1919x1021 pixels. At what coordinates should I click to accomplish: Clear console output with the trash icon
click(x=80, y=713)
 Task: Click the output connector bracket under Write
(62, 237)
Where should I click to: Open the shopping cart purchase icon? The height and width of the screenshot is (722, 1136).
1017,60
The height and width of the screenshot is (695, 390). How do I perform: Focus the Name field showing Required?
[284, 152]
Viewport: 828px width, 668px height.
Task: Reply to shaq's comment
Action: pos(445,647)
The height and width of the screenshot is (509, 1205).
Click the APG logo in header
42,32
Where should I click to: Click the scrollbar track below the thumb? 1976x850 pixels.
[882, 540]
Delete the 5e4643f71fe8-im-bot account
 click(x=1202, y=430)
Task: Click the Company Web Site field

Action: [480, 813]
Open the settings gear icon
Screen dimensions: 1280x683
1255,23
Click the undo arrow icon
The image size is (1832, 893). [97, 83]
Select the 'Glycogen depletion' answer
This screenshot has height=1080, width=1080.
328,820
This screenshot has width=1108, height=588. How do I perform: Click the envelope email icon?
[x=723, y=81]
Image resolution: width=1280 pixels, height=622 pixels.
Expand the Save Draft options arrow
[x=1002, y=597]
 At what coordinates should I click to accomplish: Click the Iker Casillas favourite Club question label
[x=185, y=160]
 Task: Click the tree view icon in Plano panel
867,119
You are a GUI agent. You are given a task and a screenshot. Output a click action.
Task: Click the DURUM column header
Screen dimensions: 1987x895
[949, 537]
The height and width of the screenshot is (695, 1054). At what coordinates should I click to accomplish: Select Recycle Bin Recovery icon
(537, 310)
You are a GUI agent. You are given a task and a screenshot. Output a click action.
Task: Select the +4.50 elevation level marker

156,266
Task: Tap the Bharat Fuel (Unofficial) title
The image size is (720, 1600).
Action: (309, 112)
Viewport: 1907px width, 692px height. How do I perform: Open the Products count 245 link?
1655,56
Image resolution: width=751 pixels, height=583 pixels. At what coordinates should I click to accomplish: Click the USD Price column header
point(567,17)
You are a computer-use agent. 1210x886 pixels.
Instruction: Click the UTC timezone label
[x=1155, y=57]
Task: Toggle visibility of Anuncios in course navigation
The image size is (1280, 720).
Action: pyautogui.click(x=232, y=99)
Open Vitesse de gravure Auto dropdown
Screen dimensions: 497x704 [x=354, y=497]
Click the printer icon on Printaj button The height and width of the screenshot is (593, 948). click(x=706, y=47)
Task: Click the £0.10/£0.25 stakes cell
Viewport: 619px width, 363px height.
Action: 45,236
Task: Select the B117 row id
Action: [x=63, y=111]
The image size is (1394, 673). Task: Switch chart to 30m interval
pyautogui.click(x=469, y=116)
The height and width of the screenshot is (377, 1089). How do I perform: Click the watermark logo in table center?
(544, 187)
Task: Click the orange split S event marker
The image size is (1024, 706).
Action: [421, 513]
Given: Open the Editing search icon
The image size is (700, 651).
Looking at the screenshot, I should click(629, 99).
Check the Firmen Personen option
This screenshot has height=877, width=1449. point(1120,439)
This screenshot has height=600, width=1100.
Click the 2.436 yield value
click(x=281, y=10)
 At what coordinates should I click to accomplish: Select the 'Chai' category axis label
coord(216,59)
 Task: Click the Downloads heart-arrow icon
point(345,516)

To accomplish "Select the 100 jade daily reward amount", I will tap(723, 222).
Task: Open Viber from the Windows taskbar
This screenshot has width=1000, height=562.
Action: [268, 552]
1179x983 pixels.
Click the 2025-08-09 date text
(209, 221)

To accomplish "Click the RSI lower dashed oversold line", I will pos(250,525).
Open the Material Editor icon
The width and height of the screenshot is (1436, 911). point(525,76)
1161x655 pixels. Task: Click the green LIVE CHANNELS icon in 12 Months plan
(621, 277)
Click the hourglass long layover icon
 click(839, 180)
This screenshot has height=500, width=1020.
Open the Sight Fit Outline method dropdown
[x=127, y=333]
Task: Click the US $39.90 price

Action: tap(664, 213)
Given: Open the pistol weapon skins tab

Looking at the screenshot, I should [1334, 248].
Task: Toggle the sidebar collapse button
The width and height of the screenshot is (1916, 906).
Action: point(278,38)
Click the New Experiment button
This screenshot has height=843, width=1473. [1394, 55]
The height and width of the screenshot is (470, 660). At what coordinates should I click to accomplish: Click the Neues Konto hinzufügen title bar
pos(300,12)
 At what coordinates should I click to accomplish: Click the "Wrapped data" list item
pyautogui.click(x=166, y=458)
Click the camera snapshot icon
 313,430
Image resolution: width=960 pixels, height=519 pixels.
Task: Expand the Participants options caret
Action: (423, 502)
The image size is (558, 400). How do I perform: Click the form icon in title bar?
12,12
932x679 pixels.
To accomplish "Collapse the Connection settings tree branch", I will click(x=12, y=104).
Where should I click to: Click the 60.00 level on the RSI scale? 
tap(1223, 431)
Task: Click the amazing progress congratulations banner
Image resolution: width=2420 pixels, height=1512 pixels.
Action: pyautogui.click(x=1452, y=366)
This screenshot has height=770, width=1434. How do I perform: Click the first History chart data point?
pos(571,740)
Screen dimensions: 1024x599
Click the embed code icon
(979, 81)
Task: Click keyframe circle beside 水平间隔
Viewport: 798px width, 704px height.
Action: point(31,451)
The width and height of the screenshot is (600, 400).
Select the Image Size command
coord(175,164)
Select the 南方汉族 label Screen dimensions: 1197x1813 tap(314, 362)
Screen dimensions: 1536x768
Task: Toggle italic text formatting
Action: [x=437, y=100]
········
_REQUIREMENT_
The exercise is to copy out every line above that has the word "settings" in it.

_EXERCISE ANSWER_
Open the settings gear icon
To accomplish "Collapse the Connection settings tree branch", I will click(x=12, y=104).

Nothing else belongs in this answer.